A recent survey by Touchpaper found that 82 per cent of IT professionals felt that their inability to demonstrate how technology contributes to business success reduced their budget and engendered a poor internal perception. Nearly 75 per cent said the inability to show business value was hindering their influence in the boardroom.
Less than half of respondents said they had key performance indicators (KPIs) in place to measure how IT can support business objectives. But Mike Stops, global service centre development manager at glass maker Pilkington, argued KPIs alone will not solve IT managers’ problems.
“You have to be really careful and select secondary or even tertiary measures to ensure you’re actually doing it to improve quality and not measuring for measuring’s sake,” Stops added.
Chris Robinson, IT director of construction giant Davis Langdon, argued that balanced scorecards have helped him measure and make a case for IT’s contribution to the business. “They help to measure the tangible numbers against the less tangible, such as ‘How do my customers feel about this?’” he said.
In addition to measuring IT performance, Stops recommended IT directors
“build a legend” by highlighting their IT success stories, to gain influence in
the boardroom.
“If you can demonstrate business leadership, people will talk to you round the
table. But if talk about technology you’ll probably [lose their attention],”
Stops argued. “Most chief information officers should be thinking about
influence when people see you as a safe pair of hands who can get the job done
outside your remit, you’ll get respect.”
Robinson added that senior IT decision makers can often lose touch with emerging technologies that might give the business a competitive advantage and reflect well on IT, so regular dialogue with the rest of the IT staff is essential.
At a separate user event hosted by IT service management (ITSM) tools vendor Axios Systems, delegates debated how a service-centric approach to IT delivery could help to bridge divisions between IT and the business.

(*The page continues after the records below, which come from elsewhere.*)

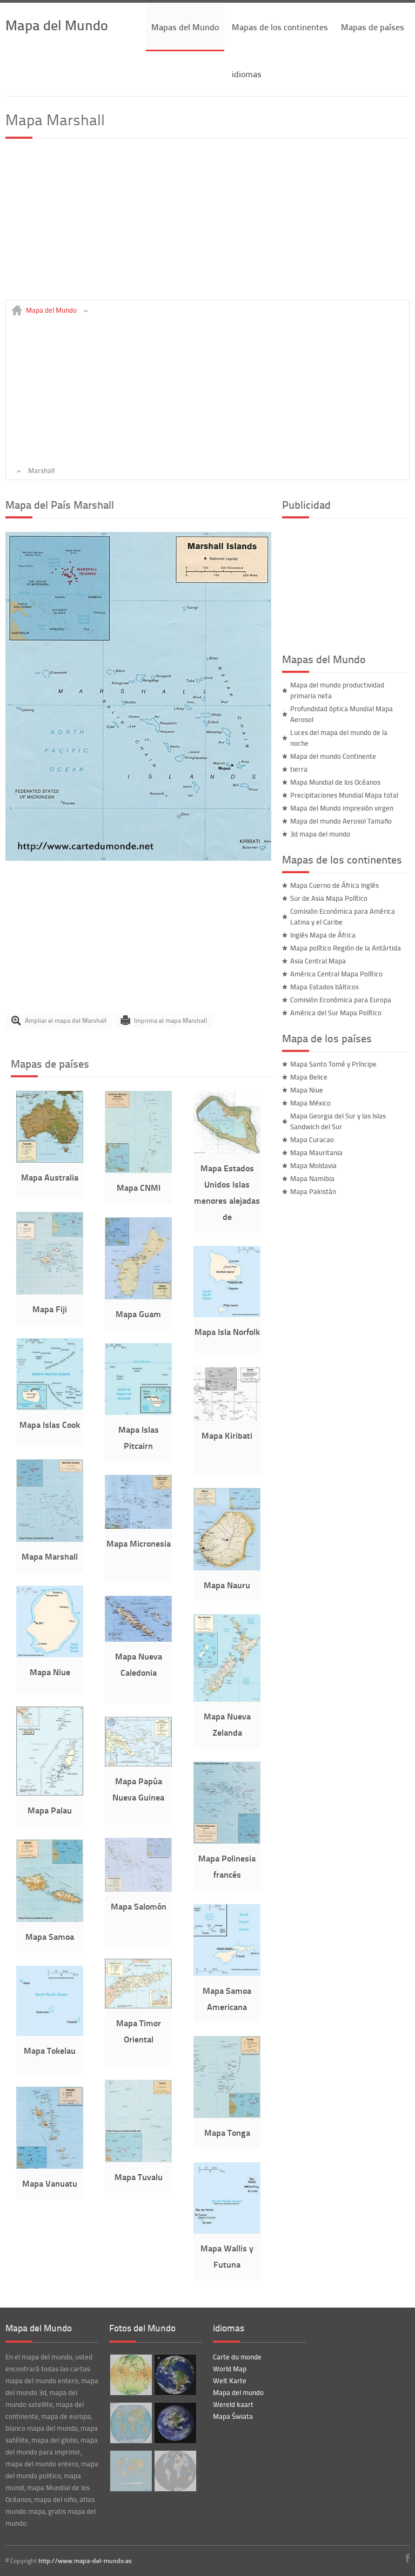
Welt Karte (229, 2380)
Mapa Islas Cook (49, 1424)
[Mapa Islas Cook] (49, 1407)
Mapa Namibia (312, 1178)
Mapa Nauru (227, 1585)
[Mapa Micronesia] (138, 1526)
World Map (229, 2368)
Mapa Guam (138, 1313)
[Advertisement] (207, 224)
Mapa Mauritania (316, 1152)
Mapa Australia (49, 1177)
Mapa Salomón (138, 1906)
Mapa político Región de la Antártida (345, 948)
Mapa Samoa (49, 1936)
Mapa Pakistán (313, 1191)
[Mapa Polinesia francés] (226, 1841)
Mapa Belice (308, 1077)
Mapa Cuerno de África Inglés (334, 885)
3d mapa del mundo (320, 834)
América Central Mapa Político (336, 974)
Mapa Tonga (227, 2132)
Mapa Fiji (49, 1309)
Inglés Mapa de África (323, 935)
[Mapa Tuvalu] (138, 2159)
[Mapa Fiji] (49, 1292)
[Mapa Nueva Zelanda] (226, 1699)
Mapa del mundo (238, 2392)
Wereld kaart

Dave Rawcliffe, IT service delivery manager at insurers NFU Mutual, argued that a service management approach ensures users get what they actually need, rather than what IT thinks they need. He added that the firm’s service desk generates reports and feedback forms to enable the team to demonstrate its value to senior management.
“The service desk enables the IT department to stay close to customers within the business,” Rawcliffe explained. “NFU Mutual’s business model was based on the philosophy of staying close to our customers and we extended that to our internal customers.”